Je suis frappé, souvent fort touché, de certaines inventions : les raisons profondes de la crucifixion, les personnages antithétiques mais au fond par là-même apparentés de Juda et de Iochanaan, la stature de maître de Yeschua, son humanité, l'attachement divers et diversement aveugle de presque tous ses disciples. Il y a même quelque chose à tirer de la figure du Diviseur, n'en apprécierais-je pas spécialement - ici comme dans le christianisme - l'aspect au fond manichéen. Marchent un peu moins bien quelques visions d'un Christ superhéro, mais bon, il y a là quelque chose d'une couleur locale, qui se laisse assez bien transcrire dans la fable spirituelle, au fond - et qui sait en plus flatter mon amour du merveilleux :)
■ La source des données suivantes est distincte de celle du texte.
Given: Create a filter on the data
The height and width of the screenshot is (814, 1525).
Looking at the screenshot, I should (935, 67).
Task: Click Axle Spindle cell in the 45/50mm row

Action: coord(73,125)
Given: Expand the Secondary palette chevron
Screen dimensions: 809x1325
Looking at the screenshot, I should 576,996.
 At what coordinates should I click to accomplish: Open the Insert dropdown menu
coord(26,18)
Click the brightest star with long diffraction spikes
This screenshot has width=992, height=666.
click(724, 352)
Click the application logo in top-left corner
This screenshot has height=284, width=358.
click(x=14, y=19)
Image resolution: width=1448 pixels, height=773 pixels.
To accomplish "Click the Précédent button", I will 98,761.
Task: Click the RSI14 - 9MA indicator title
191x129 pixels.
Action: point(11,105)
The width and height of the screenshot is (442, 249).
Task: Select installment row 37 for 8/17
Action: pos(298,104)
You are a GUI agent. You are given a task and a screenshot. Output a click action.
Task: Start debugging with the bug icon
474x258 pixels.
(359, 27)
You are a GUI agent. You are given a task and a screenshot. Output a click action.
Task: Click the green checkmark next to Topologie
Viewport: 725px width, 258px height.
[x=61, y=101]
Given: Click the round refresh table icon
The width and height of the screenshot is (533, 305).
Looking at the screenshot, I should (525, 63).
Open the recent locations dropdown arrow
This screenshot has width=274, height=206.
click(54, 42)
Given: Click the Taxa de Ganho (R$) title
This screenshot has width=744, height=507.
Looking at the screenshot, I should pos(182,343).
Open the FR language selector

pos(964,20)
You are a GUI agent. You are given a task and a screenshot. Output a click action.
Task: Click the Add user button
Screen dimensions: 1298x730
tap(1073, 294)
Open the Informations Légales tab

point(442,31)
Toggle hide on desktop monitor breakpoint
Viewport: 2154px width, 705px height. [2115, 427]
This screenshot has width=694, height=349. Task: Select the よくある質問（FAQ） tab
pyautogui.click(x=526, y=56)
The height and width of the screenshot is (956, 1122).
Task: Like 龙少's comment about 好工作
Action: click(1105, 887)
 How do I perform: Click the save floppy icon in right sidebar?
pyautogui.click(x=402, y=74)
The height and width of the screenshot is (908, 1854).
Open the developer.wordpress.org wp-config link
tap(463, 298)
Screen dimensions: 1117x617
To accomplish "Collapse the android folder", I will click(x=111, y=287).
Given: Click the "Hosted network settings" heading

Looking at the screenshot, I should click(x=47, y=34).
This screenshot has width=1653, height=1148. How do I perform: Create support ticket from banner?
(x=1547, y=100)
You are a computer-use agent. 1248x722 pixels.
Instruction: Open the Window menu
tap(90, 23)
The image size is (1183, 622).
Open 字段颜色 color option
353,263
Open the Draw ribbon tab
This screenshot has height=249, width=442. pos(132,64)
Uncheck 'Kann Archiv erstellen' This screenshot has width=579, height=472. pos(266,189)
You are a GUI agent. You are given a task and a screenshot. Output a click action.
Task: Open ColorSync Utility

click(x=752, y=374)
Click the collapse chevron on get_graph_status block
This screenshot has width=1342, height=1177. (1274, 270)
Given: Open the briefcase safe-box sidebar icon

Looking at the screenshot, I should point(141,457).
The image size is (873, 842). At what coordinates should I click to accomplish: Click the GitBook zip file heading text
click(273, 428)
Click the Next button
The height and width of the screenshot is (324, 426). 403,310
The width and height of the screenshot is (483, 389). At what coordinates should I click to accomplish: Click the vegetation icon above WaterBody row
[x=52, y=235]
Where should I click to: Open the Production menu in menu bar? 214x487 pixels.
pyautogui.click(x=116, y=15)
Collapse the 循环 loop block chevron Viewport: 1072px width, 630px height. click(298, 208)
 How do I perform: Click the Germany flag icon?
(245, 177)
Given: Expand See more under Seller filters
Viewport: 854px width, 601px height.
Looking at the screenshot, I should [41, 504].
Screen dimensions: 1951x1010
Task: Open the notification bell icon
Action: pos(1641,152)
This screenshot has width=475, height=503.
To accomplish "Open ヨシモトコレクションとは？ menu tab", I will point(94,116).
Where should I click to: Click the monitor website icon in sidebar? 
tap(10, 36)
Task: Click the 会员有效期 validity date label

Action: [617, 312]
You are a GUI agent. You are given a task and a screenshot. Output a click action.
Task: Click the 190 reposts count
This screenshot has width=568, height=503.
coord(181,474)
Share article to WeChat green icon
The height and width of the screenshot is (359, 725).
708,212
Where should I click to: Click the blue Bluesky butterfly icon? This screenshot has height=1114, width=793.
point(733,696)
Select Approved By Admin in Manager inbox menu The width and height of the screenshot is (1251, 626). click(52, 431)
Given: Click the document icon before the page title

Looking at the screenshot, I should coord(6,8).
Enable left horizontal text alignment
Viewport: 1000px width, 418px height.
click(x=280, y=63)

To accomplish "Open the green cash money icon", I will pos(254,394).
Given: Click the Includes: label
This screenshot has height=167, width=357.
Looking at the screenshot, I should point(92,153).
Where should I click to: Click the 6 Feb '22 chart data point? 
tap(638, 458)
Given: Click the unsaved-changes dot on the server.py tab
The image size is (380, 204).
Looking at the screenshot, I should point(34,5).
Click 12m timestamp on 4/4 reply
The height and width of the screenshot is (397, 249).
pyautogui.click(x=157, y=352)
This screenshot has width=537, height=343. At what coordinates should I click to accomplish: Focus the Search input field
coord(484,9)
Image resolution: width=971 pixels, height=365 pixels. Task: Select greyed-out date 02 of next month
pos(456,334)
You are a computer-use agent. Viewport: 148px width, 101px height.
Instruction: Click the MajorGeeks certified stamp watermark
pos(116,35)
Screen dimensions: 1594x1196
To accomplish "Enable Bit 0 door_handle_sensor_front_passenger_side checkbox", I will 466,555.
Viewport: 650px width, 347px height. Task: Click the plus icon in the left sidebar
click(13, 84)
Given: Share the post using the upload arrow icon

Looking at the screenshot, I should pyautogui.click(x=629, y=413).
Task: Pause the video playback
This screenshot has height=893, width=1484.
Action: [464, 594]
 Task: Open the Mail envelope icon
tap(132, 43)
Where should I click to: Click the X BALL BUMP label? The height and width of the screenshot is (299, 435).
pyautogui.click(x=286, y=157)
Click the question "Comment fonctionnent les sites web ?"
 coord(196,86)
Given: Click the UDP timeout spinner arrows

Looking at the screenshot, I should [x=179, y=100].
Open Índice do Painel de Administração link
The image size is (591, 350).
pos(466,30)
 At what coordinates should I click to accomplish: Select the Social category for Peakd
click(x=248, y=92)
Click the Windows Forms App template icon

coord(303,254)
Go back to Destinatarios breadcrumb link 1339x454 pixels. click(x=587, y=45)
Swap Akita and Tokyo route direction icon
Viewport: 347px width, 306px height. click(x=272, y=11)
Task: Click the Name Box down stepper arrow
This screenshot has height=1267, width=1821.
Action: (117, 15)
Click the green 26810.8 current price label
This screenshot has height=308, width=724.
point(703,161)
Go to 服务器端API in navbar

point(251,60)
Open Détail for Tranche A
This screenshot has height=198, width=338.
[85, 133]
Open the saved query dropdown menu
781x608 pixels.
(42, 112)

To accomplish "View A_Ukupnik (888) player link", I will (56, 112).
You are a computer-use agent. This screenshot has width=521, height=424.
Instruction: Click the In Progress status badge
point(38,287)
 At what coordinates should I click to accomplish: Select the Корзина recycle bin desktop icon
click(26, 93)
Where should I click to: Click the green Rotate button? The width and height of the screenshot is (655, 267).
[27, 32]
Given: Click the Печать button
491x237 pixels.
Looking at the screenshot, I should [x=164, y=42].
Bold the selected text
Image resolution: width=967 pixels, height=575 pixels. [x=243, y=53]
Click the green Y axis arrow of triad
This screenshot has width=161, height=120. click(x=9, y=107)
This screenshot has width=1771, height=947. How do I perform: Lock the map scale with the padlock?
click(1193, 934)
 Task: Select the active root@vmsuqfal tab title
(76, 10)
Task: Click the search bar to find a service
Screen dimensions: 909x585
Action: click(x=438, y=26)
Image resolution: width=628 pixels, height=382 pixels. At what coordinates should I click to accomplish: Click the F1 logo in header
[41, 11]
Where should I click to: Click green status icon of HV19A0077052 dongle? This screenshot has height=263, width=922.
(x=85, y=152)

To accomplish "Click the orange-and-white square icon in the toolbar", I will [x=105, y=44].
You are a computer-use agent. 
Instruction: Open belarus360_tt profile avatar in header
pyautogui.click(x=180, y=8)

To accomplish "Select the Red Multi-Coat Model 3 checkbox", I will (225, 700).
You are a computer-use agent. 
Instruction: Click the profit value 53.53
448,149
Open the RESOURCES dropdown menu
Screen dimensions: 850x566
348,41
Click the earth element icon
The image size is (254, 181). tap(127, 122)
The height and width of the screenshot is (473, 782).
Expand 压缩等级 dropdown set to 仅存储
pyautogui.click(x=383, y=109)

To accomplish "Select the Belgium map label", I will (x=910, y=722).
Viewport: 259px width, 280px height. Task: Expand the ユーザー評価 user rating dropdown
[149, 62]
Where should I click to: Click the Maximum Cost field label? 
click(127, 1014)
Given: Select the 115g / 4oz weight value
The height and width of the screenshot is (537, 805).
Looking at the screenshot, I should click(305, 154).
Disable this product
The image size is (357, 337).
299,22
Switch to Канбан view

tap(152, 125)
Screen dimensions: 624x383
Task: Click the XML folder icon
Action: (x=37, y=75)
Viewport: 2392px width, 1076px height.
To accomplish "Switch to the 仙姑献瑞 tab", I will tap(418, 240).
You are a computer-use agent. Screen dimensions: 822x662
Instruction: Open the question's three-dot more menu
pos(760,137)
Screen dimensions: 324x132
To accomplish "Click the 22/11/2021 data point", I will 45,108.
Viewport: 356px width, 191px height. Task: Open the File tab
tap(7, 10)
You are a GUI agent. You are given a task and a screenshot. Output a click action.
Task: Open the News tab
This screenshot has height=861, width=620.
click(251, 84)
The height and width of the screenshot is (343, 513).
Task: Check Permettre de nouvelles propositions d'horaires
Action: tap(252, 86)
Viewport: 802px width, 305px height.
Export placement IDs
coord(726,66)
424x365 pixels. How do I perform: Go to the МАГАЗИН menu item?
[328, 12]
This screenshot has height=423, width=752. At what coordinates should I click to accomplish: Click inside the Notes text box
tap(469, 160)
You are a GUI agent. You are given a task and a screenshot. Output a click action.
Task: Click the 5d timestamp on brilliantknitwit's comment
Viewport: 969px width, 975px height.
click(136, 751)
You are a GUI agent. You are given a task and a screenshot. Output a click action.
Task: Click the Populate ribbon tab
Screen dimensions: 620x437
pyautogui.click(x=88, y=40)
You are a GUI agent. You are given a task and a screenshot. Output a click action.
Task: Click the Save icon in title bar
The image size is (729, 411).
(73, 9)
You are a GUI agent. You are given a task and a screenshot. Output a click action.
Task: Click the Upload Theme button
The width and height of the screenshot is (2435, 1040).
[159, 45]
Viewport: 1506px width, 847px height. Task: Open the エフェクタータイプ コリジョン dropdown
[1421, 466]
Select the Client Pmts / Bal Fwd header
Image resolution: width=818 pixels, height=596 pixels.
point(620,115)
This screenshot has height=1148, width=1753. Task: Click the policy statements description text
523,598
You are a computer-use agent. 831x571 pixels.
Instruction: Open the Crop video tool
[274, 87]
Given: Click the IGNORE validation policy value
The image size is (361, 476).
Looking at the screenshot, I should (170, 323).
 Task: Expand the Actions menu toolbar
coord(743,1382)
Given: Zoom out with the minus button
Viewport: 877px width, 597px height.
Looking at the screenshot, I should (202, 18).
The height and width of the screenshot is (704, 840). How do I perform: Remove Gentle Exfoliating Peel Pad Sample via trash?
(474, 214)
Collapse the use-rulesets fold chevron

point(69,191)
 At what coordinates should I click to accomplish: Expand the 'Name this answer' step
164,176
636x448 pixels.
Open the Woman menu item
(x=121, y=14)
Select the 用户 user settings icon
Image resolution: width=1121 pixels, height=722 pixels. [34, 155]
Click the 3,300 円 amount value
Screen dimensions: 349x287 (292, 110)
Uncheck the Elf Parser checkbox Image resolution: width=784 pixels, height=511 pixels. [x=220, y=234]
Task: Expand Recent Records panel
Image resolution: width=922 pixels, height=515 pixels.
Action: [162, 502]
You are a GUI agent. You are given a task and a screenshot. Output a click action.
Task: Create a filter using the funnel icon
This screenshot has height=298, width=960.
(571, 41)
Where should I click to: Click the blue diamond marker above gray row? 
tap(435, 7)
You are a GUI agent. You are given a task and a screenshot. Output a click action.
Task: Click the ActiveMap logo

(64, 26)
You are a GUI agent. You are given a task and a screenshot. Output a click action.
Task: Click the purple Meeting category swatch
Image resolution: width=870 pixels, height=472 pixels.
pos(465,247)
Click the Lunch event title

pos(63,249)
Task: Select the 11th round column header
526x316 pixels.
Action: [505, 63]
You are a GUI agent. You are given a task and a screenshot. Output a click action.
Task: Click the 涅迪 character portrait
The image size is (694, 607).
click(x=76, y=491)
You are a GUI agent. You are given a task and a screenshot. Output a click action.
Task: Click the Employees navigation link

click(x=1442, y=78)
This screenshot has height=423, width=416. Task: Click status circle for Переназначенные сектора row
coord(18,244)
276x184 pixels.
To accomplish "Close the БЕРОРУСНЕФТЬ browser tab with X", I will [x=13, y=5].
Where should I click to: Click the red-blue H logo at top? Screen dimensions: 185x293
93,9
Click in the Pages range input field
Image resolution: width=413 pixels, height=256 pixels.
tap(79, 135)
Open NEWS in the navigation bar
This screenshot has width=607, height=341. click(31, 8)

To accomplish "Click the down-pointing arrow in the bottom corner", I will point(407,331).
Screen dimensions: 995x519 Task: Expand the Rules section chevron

Je suis en revanche un brin moins à l'aise avec les dialogues entre les trois prisonniers du cachot, et ce qu'ils témoignent ici de pastorale un brin gnangnan et là d'une conception limitée des spiritualités orientales (reflétant en fait les limites que leur attribue certaine vision chrétienne du spirituel). J'ai au fond une allergie assez profonde à ce qui, dans le christianisme, se réfère de près ou de loin à l'affirmation de sa supériorité - je trouve l'allégation au mieux inutile, au pire, démesurément orgueilleuse et fermée de coeur, quelles que soient les "justifications" textuelles qu'on voudra bien y apporter. Malheureusement, le roman n'échappe pas toujours complètement à cette tendance - s'en dédouanerait-il en particulier dans ses toutes dernières pages, il m'a souvent irrité dans l'évolution qu'il dessine des relations entre les trois personnages oubliés dans les enfers des cachots romains. Je la trouve au mieux... bébête - Shimon n'est pas présenté comme ayant assez de feu ou de profondeur pour que sa seule histoire engendre ce qu'elle engendre chez les autres. Mais peut-être est-ce ainsi que certains chrétiens perçoivent la nature de leur parole religieuse, sa capacité, au sein d'histoires racontée de bon coeur, à initier une rencontre de type spirituel - à véhiculer quelque chose de vrai d'un Christ réel - pouvoir thaumaturgique ou spontanément sotériologique du verbe révélé, saint parce que biblique, parce que cru au-delà de toute mesure, parce que vrai. Cela m'est fort étranger, pan du religieux qui me laisse totalement de marbre, la foi ne me paraissant pas affaire d'affirmation de croyance, ni donc de vérité narrative. J'achoppe donc sur tut ce qui du bouquin se rapproche de cela. Le reste est pour auatnt assez convainquant pour ne pas m'en avoir gâché la lecture. En demi-teinte, plutôt lumineuse, donc.